As the world becomes metaphorically smaller, more and more opportunities open up for grifters of all sorts. And I’m not, at least directly, talking about a certain stable genius.
It turns out that many academics are publishing allegedly “peer reviewed” articles in fake academic journals:
The story begins with Chris Sumner, a co-founder of the nonprofit Online Privacy Foundation, who unwittingly attended a conference organized by the World Academy of Science, Engineering and Technology (WASET) last October. At first glance, WASET seems to be a legitimate organization. Its website lists thousands of conferences around the world in pretty much every conceivable academic discipline, with dates scheduled all the way out to 2031. It has also published over ten thousand papers in an “open science, peer reviewed, interdisciplinary, monthly and fully referred [sic] international research journal” that covers everything from aerospace engineering to nutrition. To any scientist familiar with the peer review process, however, WASET’s site has a number of red flags, such as spelling errors and the sheer scope of the disciplines it publishes.
Sumner attended the WASET conference to get feedback on his research, but after attending it became obvious that the conference was a scam. After digging into WASET’s background, Sumner partnered with [German journalist Svea] Eckert and her colleague Till Krause, who adopted fictitious academic personas and began submitting papers to WASET’s journal. The first paper to get accepted was titled “Highly-Available, Collaborative, Trainable Communication-a policy neutral approach,” which claims to be about a type of cryptoanalysis based on “unified scalable theory.” The paper was accepted by the WASET journal with minimal notes and praise for the authors’ contribution to this field of research.

▶ Tasks and exercises:
• a. Summarize the passage about fake academic journals in two sentences.
• b. According to the passage about fake academic journals, how far into the future are WASET's conferences scheduled?
• c. Write the next part of the passage about fake academic journals, starting after its final sentence.

[Dataset records]
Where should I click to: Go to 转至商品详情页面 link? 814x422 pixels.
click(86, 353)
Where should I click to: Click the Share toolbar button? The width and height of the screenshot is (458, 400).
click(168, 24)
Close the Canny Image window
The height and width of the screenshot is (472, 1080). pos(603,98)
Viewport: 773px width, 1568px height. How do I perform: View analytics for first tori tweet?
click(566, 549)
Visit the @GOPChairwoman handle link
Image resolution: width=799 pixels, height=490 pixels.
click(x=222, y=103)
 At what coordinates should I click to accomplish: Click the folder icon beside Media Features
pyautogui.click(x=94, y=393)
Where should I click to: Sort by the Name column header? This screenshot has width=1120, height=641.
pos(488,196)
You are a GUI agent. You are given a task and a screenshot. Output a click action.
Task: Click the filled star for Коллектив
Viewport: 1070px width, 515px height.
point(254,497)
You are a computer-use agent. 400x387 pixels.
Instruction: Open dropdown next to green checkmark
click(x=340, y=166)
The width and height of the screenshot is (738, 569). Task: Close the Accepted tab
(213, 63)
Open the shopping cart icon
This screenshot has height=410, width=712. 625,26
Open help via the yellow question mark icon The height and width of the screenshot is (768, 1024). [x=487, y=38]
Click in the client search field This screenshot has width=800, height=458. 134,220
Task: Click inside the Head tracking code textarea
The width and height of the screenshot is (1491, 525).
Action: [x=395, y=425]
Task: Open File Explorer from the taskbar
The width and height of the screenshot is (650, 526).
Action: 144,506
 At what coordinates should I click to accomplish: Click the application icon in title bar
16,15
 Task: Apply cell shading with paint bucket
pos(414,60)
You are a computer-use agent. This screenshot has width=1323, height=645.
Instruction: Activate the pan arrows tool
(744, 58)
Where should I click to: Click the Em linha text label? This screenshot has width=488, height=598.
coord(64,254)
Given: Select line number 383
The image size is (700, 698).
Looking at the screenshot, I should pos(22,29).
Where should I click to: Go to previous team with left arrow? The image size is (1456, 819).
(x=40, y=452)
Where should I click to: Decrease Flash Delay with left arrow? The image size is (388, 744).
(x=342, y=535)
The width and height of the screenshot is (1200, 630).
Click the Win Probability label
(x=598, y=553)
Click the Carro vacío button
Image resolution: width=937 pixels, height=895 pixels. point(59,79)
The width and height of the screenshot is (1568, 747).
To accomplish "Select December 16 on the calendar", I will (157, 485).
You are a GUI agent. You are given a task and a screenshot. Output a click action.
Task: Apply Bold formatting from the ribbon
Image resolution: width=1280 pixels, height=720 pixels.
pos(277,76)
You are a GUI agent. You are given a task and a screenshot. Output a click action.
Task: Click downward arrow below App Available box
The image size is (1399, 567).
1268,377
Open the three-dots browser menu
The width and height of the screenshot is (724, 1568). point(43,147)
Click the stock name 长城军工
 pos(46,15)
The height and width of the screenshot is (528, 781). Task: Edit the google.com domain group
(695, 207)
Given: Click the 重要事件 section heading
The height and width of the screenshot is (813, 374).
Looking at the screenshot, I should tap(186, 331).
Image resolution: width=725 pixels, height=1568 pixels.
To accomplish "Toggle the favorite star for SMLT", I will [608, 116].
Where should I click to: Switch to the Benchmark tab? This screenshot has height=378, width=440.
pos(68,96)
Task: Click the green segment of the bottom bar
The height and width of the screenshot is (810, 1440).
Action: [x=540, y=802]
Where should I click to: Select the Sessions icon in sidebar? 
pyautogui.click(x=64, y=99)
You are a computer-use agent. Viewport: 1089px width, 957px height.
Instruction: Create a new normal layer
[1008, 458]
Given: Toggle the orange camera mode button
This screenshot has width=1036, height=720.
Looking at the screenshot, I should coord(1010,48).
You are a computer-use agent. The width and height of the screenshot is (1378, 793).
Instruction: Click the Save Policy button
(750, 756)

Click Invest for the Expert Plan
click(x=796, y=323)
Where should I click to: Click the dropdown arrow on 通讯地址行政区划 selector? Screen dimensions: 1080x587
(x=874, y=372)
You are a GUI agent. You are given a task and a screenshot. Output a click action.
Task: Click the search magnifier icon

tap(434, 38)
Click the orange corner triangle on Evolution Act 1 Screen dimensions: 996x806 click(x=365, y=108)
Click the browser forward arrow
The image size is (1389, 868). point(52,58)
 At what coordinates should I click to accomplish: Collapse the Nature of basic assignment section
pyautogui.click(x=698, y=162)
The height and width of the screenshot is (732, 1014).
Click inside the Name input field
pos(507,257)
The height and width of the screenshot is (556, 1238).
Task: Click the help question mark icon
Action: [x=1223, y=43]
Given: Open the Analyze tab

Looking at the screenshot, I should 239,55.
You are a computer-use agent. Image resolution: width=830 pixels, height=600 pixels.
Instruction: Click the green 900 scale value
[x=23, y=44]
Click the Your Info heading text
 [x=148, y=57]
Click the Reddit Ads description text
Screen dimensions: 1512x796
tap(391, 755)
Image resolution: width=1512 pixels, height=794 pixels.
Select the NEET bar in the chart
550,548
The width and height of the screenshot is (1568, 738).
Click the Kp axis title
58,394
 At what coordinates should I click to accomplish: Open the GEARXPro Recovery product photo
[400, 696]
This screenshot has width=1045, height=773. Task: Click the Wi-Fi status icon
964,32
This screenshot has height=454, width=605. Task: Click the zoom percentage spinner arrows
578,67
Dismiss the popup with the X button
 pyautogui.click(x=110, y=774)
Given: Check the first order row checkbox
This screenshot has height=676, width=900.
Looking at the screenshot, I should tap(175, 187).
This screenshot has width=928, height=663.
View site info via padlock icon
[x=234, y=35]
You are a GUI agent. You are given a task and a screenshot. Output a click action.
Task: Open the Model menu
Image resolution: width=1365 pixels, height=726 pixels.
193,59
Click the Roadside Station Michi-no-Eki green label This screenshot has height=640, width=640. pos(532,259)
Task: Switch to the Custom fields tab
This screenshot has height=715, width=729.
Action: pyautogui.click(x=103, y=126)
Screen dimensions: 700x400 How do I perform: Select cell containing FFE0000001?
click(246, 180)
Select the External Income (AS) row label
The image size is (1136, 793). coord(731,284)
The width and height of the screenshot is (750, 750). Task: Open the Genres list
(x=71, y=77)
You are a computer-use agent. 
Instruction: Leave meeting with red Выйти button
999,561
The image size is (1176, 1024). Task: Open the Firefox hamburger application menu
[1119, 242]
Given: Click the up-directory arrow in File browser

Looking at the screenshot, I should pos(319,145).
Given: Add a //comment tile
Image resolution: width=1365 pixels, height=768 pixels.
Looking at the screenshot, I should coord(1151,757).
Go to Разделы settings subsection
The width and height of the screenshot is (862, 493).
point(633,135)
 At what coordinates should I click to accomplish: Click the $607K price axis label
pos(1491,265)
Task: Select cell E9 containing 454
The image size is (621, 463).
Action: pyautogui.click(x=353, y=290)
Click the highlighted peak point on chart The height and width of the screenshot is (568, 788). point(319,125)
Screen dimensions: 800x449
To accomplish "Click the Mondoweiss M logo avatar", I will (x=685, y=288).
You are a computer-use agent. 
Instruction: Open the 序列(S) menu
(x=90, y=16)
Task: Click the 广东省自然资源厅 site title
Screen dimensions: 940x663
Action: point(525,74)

▶ Expected outputs:
• a. Many academics are publishing supposedly peer-reviewed articles in fake academic journals, a story that begins with Chris Sumner unwittingly attending a conference organized by the World Academy of Science, Engineering and Technology (WASET). After realizing the conference was a scam, Sumner partnered with journalists Svea Eckert and Till Krause, who used fictitious academic personas to submit papers, and WASET's journal accepted their first paper with minimal notes and praise for the authors.

• b. WASET's conferences are scheduled all the way out to 2031.

• c.
There was just one problem: The paper was pure nonsense that had been written by a joke software program designed by some MIT students to algorithmically generate computer science papers. It was, in a word, total bullshit.
I particularly got a kick out of the undercover names they adopted when they attended a WASET conference:
The two journalists went in disguise as the fictitious academics Dr. Cindy Poppins and Dr. Edgar Munchhausen.
WASET is by no means alone and there is a real world cost to this. The article references First Immune, a drugmaker from England, that marketed an ineffective cancer treatment:
The problem is that these predatory journals gave First Immune an air of legitimacy for desperate patients with cancer. This predicament is illustrated in the autobiography of a famous German media personality Miriam Pielhau, who died of breast cancer in 2016. In Dr. Hope, Pielhau describes her battle with cancer and how she settled on GcMAF as a last resort and cited medical studies published in predatory journals as the basis of her decision.
The ease with which people can be duped into taking false medical advice was driven home by Eckert and co, who submitted a research paper to the WASET Journal of Integrative Oncology that claimed that bees wax was a more effective cancer treatment than chemotherapy. The paper was accepted and published in the journal with minimal revisions.
As detailed by Eckert and her colleagues, similar tactics are used to publish studies and host conferences funded by major corporations as well, including the tobacco company Philip Morris, the pharmaceutical company AstraZeneca, and the nuclear safety company Framatone. When the predatory journals publish these companies’ research, they can claim it is “peer reviewed” and thereby grant it an air of legitimacy.
Academics from prestigious universities, including a number of Ivy League schools, have published in these journals. The article is not clear whether the academics were in on the con or not.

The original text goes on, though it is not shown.